[Saved entries]
%%

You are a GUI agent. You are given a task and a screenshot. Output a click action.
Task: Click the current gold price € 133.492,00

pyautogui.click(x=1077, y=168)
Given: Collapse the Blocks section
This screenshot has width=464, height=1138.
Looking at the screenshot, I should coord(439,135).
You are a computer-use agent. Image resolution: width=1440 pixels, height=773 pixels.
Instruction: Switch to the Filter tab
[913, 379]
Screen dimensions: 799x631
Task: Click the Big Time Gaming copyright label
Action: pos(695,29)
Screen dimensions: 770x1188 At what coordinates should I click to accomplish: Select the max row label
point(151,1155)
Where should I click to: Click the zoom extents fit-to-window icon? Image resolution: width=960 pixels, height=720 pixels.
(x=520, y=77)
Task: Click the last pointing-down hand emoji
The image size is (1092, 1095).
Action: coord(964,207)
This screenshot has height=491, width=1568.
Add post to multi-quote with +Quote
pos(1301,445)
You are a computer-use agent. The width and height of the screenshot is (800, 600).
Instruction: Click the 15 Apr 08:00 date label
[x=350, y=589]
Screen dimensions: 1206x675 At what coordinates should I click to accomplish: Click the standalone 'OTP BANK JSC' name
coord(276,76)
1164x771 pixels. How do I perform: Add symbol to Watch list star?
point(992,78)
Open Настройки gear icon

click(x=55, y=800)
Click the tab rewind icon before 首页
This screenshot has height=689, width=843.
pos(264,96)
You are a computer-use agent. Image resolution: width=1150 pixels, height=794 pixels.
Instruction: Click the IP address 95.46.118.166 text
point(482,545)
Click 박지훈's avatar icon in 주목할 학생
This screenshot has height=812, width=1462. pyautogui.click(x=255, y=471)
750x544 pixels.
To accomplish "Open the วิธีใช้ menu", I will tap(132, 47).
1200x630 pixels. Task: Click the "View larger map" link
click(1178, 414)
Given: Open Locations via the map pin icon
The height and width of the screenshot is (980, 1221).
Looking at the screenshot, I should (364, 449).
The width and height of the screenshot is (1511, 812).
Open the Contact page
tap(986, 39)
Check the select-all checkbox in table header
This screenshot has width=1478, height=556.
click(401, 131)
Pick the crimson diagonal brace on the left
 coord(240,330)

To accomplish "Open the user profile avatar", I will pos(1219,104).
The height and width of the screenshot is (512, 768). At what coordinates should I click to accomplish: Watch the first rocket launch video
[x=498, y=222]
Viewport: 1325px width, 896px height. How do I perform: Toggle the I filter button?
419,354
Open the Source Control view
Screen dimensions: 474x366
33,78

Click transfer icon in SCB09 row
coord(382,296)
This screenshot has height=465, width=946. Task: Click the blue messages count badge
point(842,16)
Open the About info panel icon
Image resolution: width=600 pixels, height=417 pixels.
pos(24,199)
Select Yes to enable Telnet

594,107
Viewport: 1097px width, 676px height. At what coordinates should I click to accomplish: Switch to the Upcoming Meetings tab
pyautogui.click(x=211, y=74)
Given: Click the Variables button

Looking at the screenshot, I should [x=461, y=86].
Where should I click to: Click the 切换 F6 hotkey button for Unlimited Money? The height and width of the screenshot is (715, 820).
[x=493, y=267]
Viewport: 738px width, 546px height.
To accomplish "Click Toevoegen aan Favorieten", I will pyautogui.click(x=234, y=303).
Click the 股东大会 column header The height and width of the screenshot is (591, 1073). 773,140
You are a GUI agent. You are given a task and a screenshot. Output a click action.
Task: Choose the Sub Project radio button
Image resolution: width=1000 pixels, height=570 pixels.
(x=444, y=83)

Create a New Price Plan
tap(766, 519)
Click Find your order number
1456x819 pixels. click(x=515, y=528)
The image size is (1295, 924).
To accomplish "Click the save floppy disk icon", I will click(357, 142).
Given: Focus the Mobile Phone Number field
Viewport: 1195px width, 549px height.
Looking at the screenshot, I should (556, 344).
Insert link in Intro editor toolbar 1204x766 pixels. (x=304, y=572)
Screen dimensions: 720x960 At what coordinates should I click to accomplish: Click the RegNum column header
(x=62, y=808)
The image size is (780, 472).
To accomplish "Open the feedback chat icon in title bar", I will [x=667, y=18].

%%

#### Exercise requirements:
Output only the number of lines in the data above that include the word "agent".

#### Output of the exercise:
5